Kennis van soorten, ondersoorten, hybriden en variëteiten van inheemse soorten is een eerste stap voor behoud en beheer ervan. Binnen de NDV is veel kennis aanwezig. Toch verrast het dat in een standaardwerk als de Dendrologie van de Lage Landen zeker circa vijftig taxa ontbreken van inheemse bomen en struiken. Echt goed determineren van onze eigen bomen en struiken wordt dan lastig. Aan te bevelen is om in een volgende druk ook de in ons cultuurlandschap in voorkomende inheemse taxa op te nemen. Meer aandacht en ook het plezier in het natuur-, en cultuurerfgoed van de bomen en struiken in eigen land is van harte aan te bevelen.
Bert Maes runt sedert 1992 het Ecologisch Adviesbureau Maes te Utrecht.
Noten
1. Ecologisch Adviesbureau Maes te Utrecht.
2. Tot 2005 met BRONNEN, daarna met het Ecologisch Adviesbureau Van Loon.
3. In 2006. De genenbank bevindt zich in de Flevopolder, Roggebotzand. De beheerder is Staatsbosbeheer.
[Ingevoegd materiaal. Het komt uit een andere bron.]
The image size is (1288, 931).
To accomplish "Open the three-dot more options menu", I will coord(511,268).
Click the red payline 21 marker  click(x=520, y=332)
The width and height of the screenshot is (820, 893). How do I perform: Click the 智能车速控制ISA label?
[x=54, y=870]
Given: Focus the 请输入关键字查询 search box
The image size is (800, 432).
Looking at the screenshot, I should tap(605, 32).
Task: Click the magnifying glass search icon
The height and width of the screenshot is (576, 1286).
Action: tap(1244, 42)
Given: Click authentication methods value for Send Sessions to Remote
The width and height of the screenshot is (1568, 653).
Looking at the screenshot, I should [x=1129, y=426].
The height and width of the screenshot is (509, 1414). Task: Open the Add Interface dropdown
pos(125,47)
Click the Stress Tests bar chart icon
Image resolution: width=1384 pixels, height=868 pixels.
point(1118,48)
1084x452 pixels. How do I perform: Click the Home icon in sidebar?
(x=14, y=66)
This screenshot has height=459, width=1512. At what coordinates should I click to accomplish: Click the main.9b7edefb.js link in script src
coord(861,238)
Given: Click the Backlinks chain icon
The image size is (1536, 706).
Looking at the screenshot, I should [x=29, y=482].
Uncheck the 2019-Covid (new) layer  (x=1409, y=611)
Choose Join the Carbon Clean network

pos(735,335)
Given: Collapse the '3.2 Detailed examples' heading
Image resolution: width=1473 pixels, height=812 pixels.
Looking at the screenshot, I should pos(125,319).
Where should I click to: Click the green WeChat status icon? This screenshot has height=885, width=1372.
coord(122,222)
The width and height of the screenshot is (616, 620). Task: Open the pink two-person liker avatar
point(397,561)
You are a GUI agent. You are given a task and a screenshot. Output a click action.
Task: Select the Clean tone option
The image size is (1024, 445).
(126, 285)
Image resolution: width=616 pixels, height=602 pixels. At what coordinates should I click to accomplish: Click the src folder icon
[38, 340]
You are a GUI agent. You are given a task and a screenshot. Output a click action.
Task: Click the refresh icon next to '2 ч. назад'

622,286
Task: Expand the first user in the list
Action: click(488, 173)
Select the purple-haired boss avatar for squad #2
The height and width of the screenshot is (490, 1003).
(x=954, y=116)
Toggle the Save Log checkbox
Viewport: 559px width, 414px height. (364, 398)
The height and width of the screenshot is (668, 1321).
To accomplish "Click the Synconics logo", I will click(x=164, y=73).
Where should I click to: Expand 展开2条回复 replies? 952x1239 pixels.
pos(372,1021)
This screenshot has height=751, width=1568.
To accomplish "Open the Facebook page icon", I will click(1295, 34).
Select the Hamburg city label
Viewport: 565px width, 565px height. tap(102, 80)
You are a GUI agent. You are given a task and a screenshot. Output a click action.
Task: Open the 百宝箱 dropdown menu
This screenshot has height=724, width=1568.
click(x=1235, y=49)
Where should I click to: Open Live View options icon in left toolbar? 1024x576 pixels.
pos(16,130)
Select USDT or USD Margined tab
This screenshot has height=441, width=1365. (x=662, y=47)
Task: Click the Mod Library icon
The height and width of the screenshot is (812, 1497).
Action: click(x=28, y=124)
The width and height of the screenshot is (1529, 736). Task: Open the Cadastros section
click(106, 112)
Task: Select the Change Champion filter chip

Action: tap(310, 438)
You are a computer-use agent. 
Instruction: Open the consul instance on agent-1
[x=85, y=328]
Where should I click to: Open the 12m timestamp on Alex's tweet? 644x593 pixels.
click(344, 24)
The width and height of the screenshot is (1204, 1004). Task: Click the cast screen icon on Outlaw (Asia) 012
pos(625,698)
4. De certificatie is praktisch onder verantwoordelijkheid van de NAK-Tuinbouw.
5. Voor de taxonomie zie Maes e.a., Inheemse bomen en struiken in Nederland en Vlaanderen, 3e druk 2013, uitgave Boom, Amsterdam.
Literatuur
Bakker, Piet, Bert Maes en Hans Kruijer, 2011. ‘De Wilde rozen van Nederland’, in: Gorteria 35.
Maes, Bert (red.), 2013, 3e druk, Inheemse bomen en struiken in Nederland en Vlaanderen. Amsterdam.
Maes, Bert, 2016. Atlas van het landschap groen erfgoed van Nederland. Amersfoort.